J’ai envie d’ouvrir quelque chose qui plaise à ma fille. Elle aime les Pouilly-Fuissé, les Pouilly-Fumé, c’est l’occasion d’ouvrir une bouteille étrange de ma cave. C’est un Pouilly-Fuissé Premier Cru Richard Raymond 1947. Le nom Raymond est une supputation de ma part car on ne peut lire que « MOND » sur l’étiquette déchirée. Et la mention « Premier Cru » est un caprice de ce négociant. La bouteille est ancienne, au cul profond à boule, d’un poids incroyable tant le verre est épais. Le verre est vert ce qui empêche de voir la couleur du vin. Le niveau est assez haut dans le goulot, et la bouteille est cirée, ce qui empêche de voir le bouchon.
J’ouvre la bouteille en cassant la cire et je constate que le bouchon est tout petit tant le goulot a un verre épais. Le bouchon ressemble comme deux gouttes d’eau à des bouchons de vins du 19ème siècle, avec la face inférieure du bouchon qui s’est inclinée avec l’âge. Le nez est très timide, mais précis et délicat. Je ne touche pas à la bouteille pendant les cinq heures qui précèdent le repas.
Ma fille et ses enfants arrivent pour décorer le sapin de Noël que nous avons installé dans la salle à manger. J’ouvre un Champagne Mumm Cuvée René Lalou 1979. Le bouchon vient entier, parfaitement cylindrique et ne donne aucun pschitt. Le champagne versé dans le verre est incroyablement clair et des bulles sont visibles.
Le champagne est d’un charme rare, frais et racé. Ce qui me frappe tout de suite, c’est son caractère salin. Ma femme a préparé une tarte à l’oignon et le sucré de l’oignon trouve un écho magnifique avec le salin du champagne. L’accord est parfait et l’idée me vient de provoquer un jour un accord entre ce champagne et un vin de la Romanée Conti, au salin que j’adore.
Le Pouilly-Fuissé Premier Cru Richard Raymond 1947 apparaît sur un poulet. Quand je le verse, je suis surpris de voir sa couleur terreuse, sombre, très peu engageante. Quelle n’est pas ma surprise de constater que le vin se laisse boire, et ne montre pas de défaut. Bien sûr, il a perdu tous les repères de son appellation, mais il se boit.
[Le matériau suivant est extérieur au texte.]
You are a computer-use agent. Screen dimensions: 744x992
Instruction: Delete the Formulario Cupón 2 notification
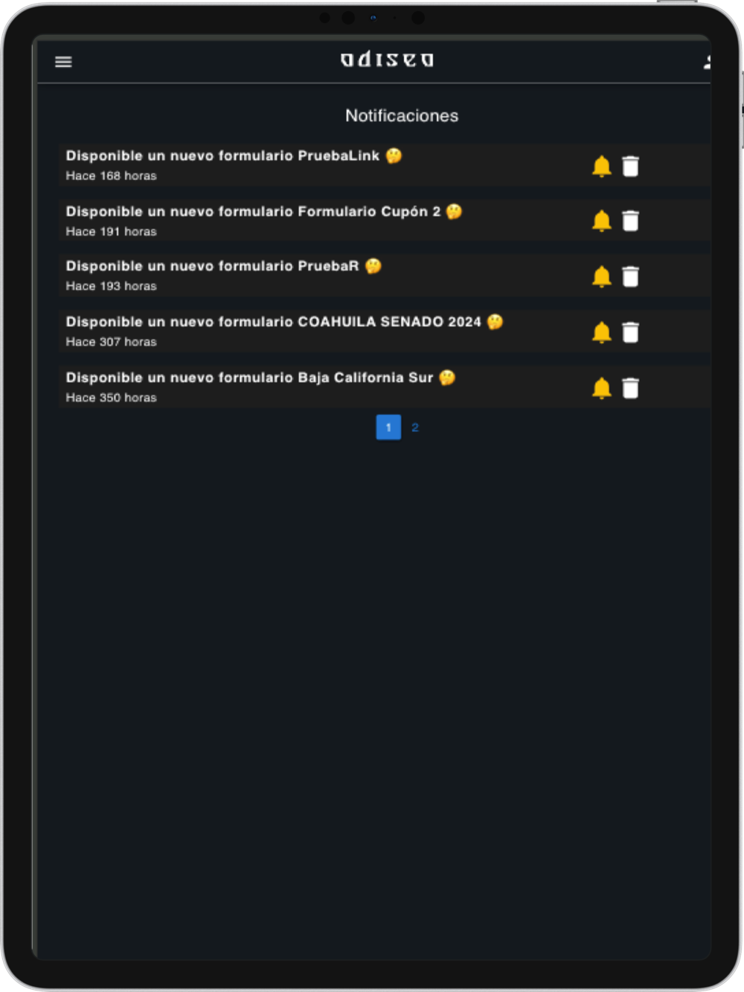point(630,221)
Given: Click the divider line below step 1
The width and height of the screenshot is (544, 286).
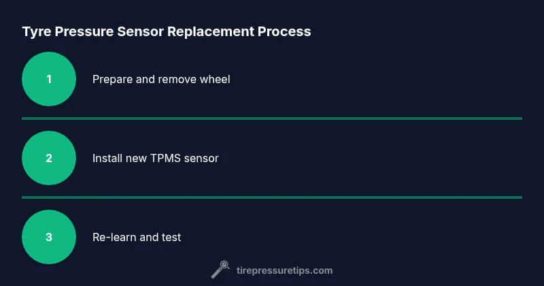Looking at the screenshot, I should (x=272, y=118).
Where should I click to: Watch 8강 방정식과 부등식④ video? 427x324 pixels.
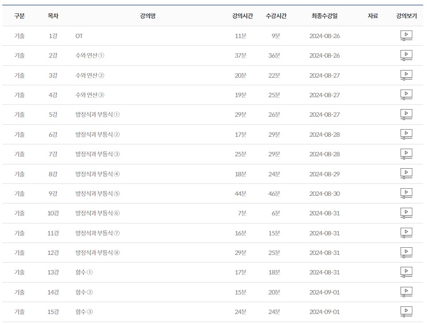point(406,174)
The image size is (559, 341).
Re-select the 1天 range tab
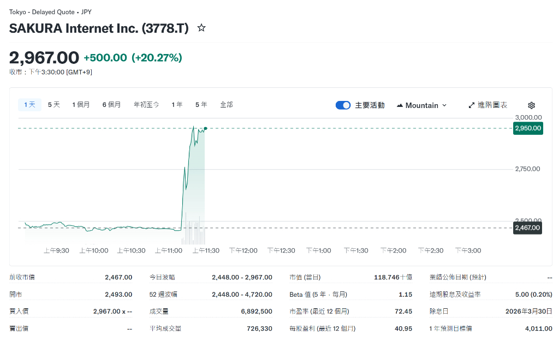(x=29, y=104)
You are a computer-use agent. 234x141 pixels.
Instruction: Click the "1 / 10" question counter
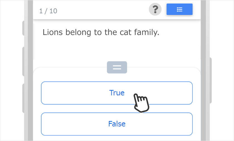(48, 11)
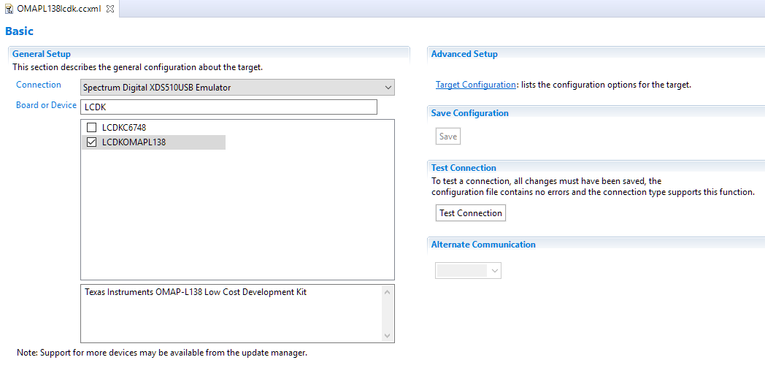This screenshot has height=368, width=765.
Task: Click the description box scroll down arrow
Action: (388, 335)
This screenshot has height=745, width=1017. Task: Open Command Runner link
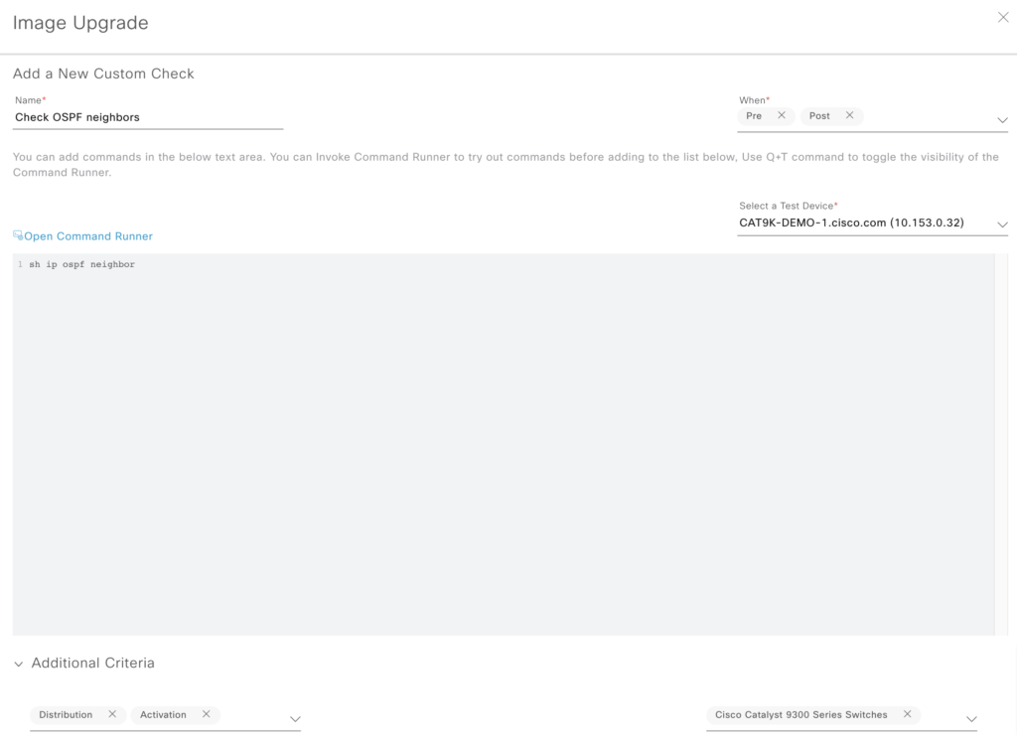pyautogui.click(x=88, y=236)
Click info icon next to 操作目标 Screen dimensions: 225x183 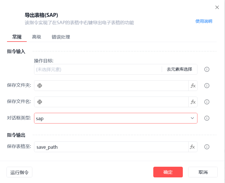207,69
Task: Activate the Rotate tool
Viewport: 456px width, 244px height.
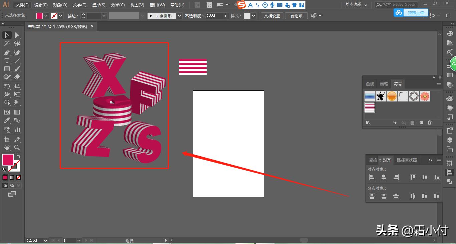Action: click(7, 86)
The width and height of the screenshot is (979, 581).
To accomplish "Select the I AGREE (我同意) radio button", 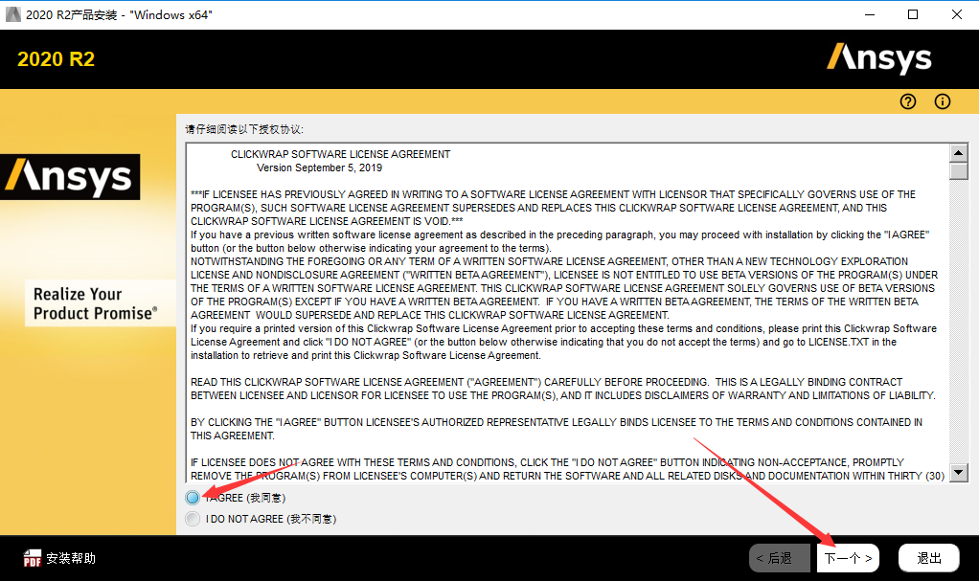I will [x=193, y=498].
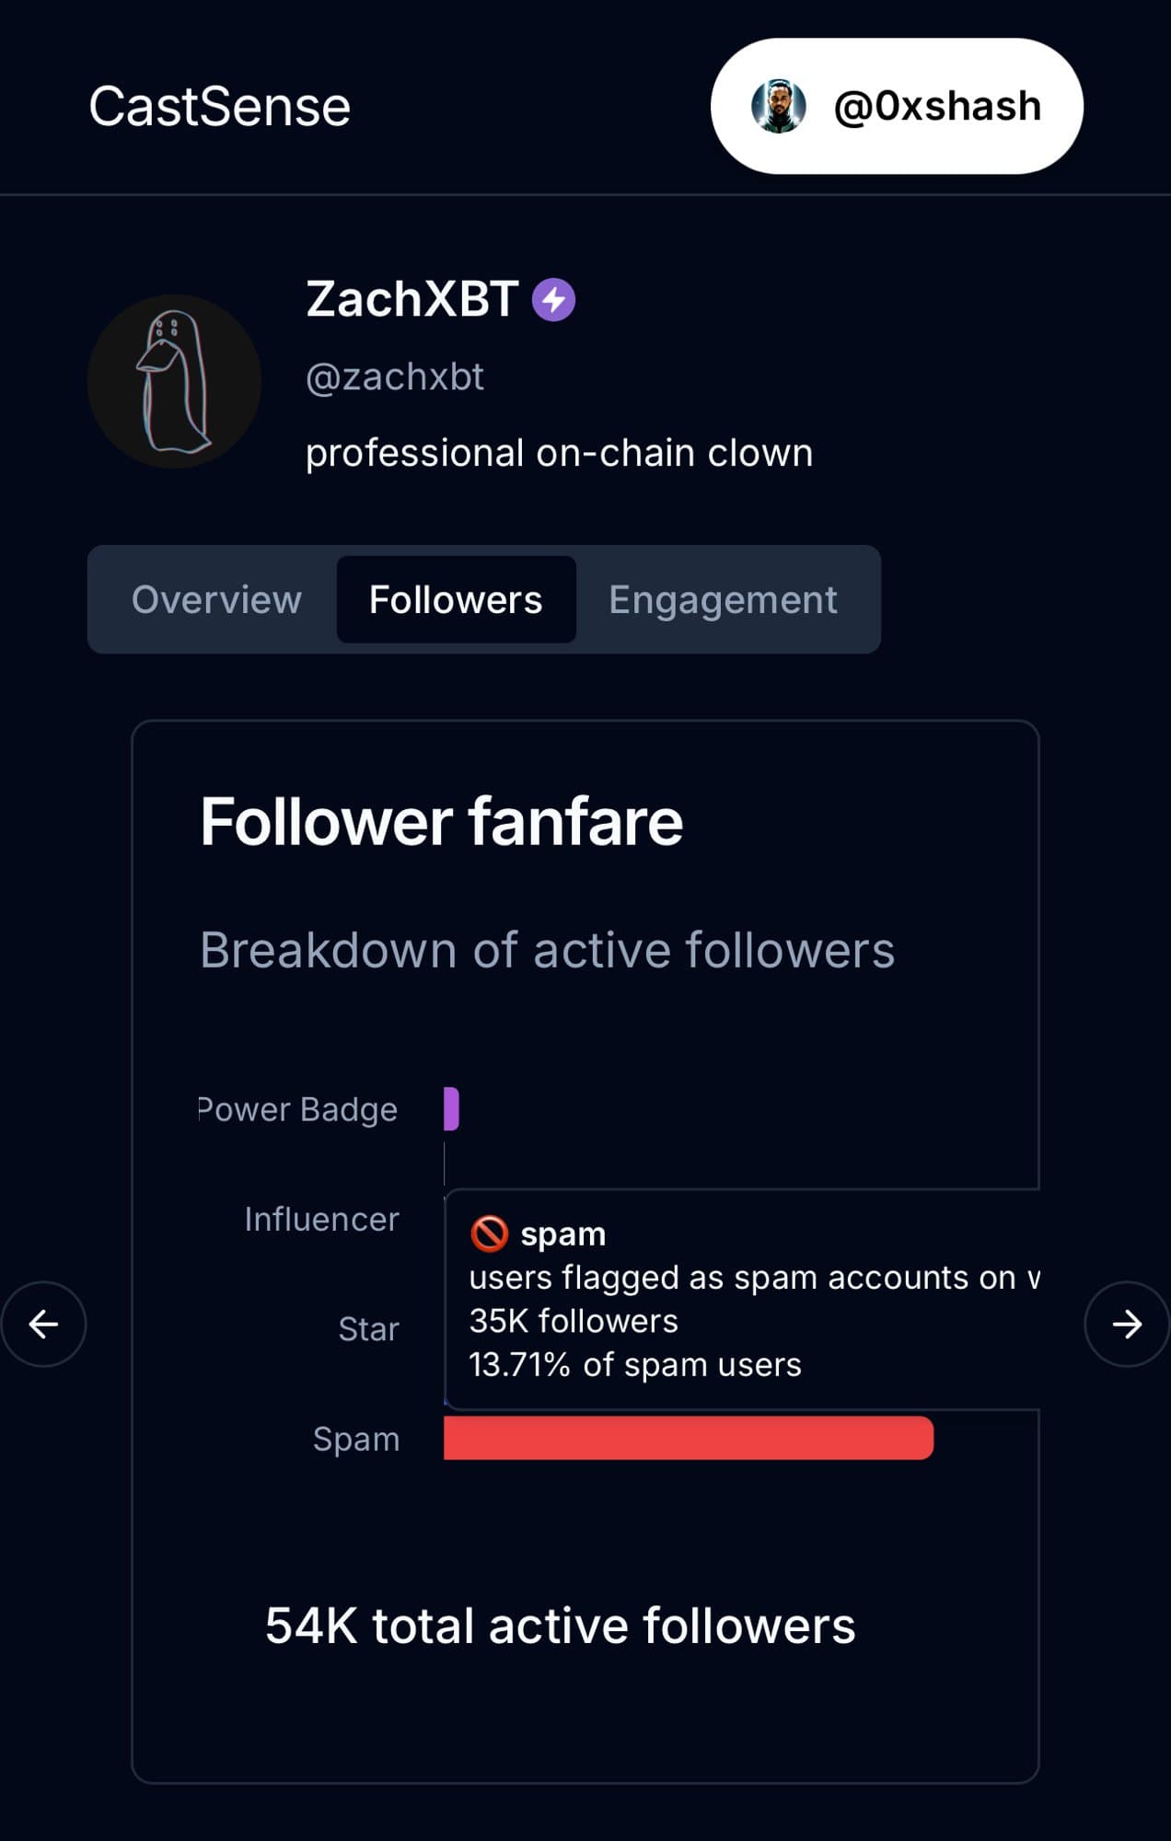The width and height of the screenshot is (1171, 1841).
Task: Open ZachXBT's penguin profile picture
Action: [174, 381]
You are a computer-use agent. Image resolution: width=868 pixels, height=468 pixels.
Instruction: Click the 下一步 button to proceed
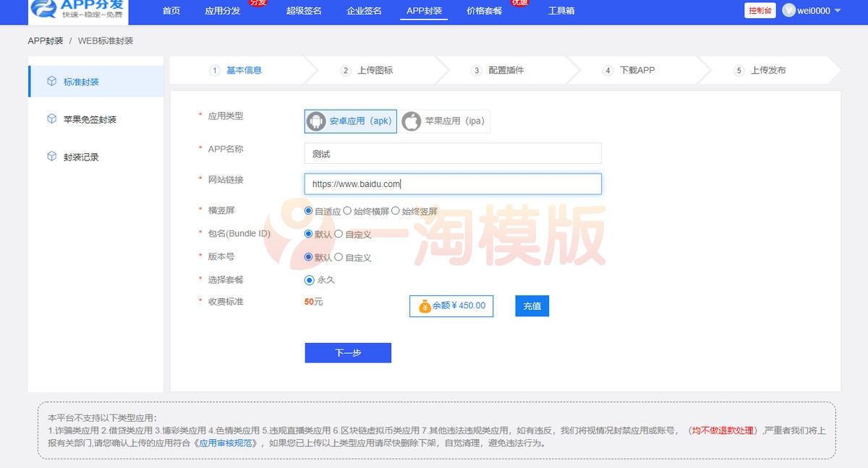click(x=348, y=352)
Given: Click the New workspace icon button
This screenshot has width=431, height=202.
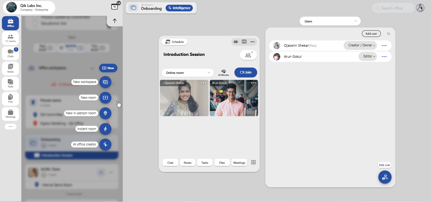Looking at the screenshot, I should tap(105, 82).
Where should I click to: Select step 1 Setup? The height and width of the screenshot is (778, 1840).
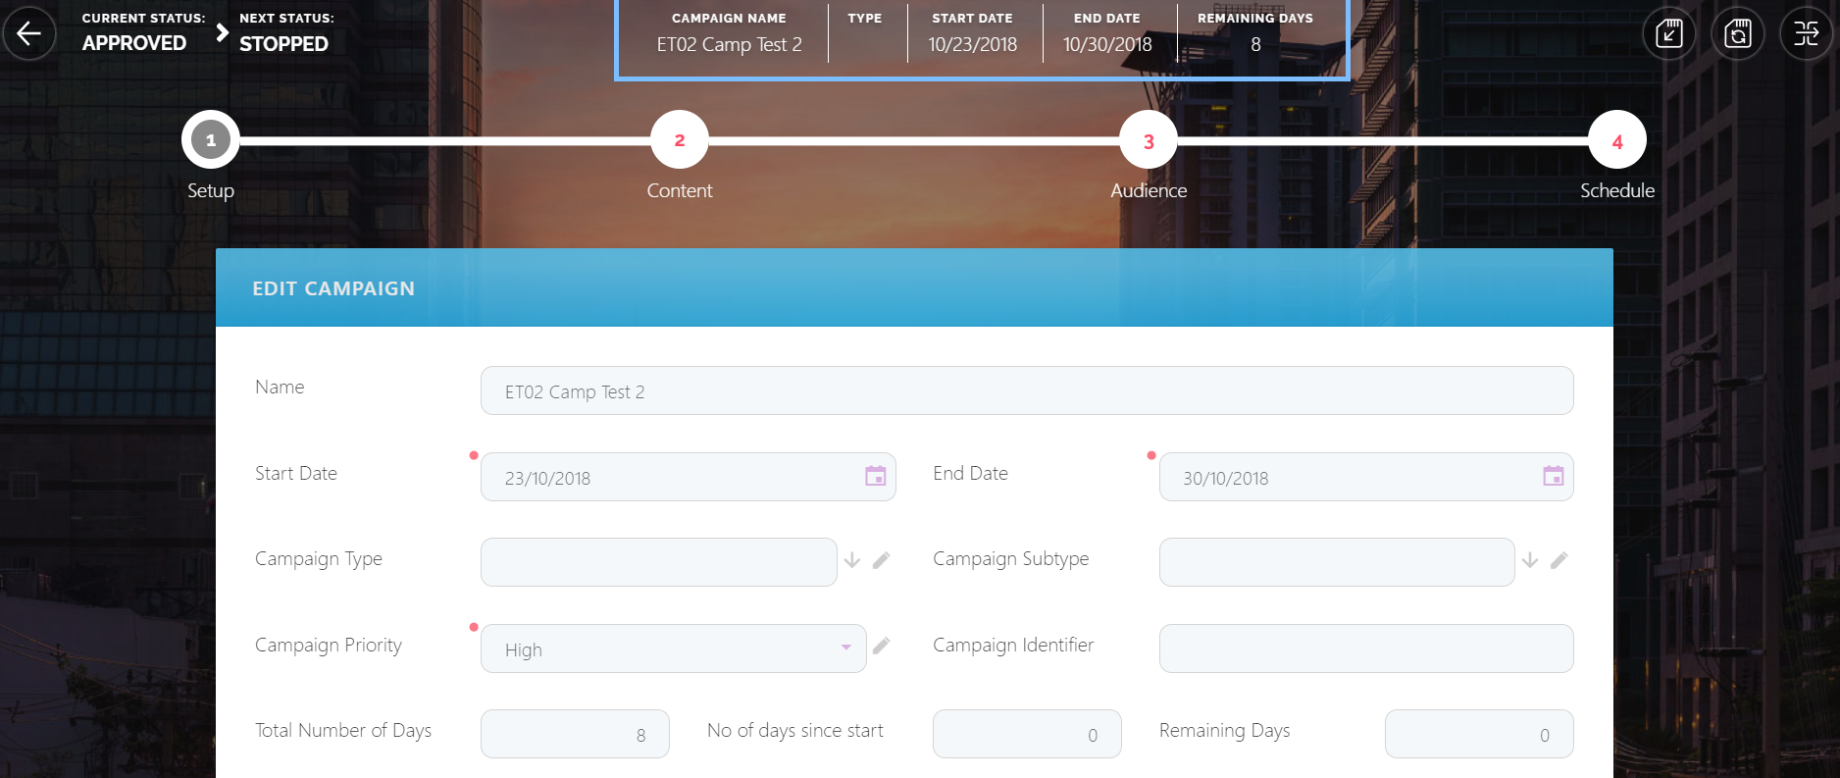click(x=210, y=141)
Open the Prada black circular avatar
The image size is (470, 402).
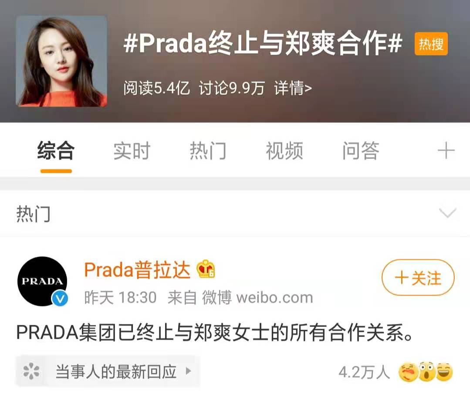42,281
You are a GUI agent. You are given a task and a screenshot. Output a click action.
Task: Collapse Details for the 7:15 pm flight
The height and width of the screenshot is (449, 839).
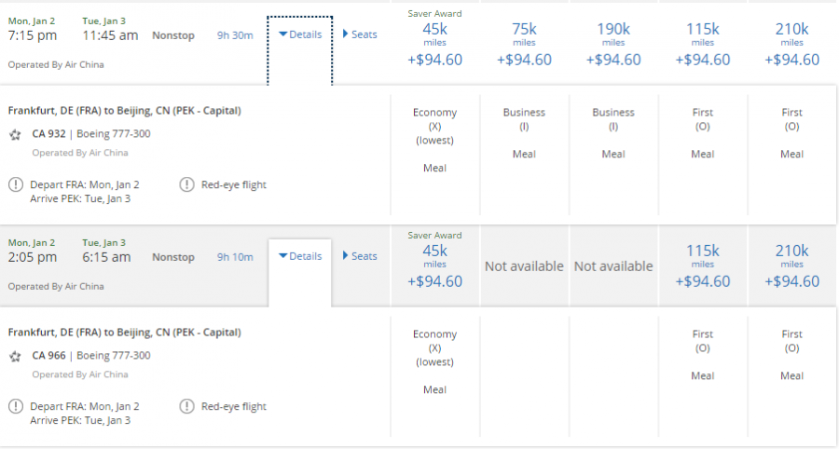[300, 34]
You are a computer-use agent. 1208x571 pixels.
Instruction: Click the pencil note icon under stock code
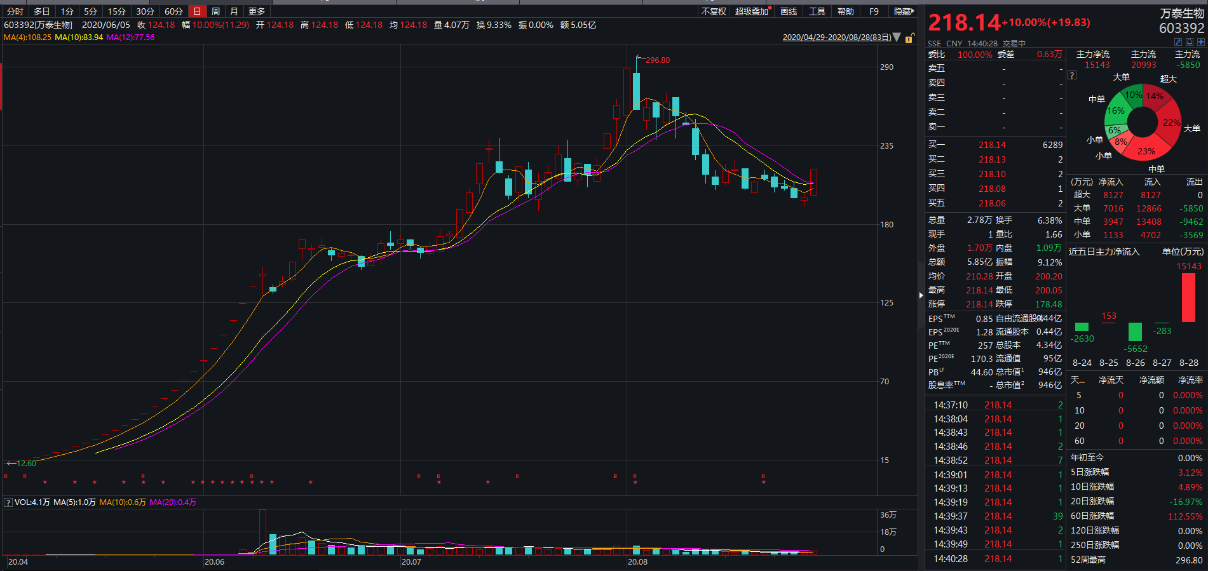[1178, 42]
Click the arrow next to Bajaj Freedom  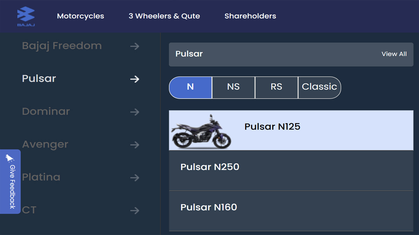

Quand j’entends ma fille me dire : « j’aime », rien ne peut me faire plus de plaisir. Car je constate ainsi que ma fille a comme moi compris que ce qui compte dans la dégustation d’un vin, c’est l’émotion. Ce vin atypique, non classable, donne de l’émotion. Il est délicat, raffiné, suggestif et par moments, je ressens du marc, car la trace alcoolique est discrète mais présente.
Ce vin est inclassable. Il n’a pas rendu l’âme, et offre de belles saveurs. Il a même réussi à accompagner un Kouign-Amann de grande persuasion. Je fais goûter à ma fille le calvados dont je suis fou, si pur si cristallin et si intense, souvenir d’un chauffeur d’une de mes anciennes sociétés. A sa suite nous goûtons la fine du 19ème siècle qui a des accents de marc, alcool noble et d’une palette aromatique large et complexe, alors que le calvados est pur et fluide comme un torrent de montagne.
Cette communion sur les saveurs inattendues d’un Pouilly-Fuissé étonnant m’a procuré un immense plaisir.